Tuesday, August 15, 2006

The Kerr-McGee Golden Camel

If there's one thing I learned from cable news, it's that people love regularly-given joke awards. Whether it's Bill O'Reilly's Most Ridiculous Item of the Day, or Keith Olbermann's Worst Person in the World, viewers eat it up. Why should Western Sahara fans be any different?

I'm starting the Kerr-McGee Golden Camel, awarded around biweekly for excellence in respecting the Saharawi right to self-determination. The first recipient is also the award's namesake: now-defunct oil company Kerr-McGee Corporation.

In September 2001, Kerr-McGee obtained a permit from Morocco to test for oil and gas in an offshore region of "south Morocco" (the Western Sahara). This May, however, Kerr-McGee withdrew from the Western Sahara after an international pressure campaign, saying they would focus on proven hydrocarbon fields.
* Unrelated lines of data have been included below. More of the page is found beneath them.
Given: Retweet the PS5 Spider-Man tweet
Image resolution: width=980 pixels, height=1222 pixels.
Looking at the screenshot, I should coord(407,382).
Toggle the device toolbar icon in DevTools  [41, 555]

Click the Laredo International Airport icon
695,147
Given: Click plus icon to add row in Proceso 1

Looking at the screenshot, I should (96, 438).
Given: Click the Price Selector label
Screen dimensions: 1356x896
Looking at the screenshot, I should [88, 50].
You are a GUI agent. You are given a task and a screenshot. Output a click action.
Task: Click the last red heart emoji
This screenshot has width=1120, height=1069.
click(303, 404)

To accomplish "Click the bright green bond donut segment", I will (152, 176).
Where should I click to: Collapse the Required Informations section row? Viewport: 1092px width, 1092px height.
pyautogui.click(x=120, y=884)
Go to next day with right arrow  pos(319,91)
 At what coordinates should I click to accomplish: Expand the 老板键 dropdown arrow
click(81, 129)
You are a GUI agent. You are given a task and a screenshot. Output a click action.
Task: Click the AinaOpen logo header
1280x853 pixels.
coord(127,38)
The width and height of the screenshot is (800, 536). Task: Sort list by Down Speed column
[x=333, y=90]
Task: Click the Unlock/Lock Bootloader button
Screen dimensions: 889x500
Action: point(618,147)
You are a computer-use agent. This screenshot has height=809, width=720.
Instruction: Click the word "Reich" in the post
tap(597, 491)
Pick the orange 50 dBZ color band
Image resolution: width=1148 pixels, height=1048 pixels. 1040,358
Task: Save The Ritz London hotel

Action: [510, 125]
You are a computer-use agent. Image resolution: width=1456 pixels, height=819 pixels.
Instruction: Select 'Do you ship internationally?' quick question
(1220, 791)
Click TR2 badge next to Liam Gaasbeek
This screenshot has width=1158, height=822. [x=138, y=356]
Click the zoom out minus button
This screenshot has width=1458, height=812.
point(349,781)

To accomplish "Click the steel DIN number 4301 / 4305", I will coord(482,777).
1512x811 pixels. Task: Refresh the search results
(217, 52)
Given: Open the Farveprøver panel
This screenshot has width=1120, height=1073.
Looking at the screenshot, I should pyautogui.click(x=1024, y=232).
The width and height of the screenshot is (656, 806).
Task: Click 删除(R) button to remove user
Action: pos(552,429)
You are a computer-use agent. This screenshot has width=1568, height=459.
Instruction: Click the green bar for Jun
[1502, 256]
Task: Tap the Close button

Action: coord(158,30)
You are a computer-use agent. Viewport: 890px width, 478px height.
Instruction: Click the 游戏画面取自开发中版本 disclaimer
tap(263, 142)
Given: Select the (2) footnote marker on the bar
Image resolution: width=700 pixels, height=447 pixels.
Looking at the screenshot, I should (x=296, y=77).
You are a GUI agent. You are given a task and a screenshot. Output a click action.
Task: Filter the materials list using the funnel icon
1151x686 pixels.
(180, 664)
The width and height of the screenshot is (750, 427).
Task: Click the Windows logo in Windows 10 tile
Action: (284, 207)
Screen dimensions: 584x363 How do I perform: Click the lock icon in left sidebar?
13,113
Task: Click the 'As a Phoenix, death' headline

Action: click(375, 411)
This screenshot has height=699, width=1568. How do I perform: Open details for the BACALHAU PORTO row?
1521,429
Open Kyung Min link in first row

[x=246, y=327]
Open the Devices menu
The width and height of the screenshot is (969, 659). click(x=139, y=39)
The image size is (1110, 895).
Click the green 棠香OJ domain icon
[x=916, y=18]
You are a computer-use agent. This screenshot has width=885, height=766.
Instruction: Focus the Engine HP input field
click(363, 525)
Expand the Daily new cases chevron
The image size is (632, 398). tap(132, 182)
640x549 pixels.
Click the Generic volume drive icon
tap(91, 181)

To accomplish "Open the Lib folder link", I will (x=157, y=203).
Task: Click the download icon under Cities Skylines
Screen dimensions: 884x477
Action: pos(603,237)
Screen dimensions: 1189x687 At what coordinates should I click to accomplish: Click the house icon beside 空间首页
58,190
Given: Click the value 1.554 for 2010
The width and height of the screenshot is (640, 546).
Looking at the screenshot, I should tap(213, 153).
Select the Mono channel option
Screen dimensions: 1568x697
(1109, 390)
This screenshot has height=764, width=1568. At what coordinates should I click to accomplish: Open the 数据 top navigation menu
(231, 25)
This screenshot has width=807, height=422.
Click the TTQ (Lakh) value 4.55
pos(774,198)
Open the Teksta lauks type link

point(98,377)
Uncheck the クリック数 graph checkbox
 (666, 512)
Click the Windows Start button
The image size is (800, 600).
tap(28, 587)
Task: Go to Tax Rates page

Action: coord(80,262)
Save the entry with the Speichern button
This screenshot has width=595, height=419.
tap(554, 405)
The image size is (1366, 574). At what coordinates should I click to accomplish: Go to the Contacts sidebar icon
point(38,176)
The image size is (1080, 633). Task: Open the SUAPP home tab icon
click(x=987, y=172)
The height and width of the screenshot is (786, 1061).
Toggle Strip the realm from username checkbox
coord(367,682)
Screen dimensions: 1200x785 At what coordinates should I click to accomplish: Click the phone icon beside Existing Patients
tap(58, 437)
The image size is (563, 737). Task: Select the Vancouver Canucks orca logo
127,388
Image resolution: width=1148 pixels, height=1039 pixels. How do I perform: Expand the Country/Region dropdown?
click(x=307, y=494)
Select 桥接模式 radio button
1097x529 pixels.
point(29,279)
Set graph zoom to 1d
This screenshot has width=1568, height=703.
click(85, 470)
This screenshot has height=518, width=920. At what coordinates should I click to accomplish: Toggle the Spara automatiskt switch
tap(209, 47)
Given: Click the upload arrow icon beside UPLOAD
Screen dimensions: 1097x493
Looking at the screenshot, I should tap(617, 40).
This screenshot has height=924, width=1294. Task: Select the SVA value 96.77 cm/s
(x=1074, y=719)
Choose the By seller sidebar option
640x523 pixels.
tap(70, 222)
Whether or not the pro-Saharawi activists were responsible for the withdrawal, Kerr-McGee did the right thing by leaving the Western Sahara. By refusing to renew the exploration agreement, they stopped legitimizing the occupation, and made discovery of oil under the occupation more difficult. If phosphate discoveries were responsible for the invasion, it's difficult to imagine what Morocco would do if a sizable oil or gas deposit was found in Western Sahara.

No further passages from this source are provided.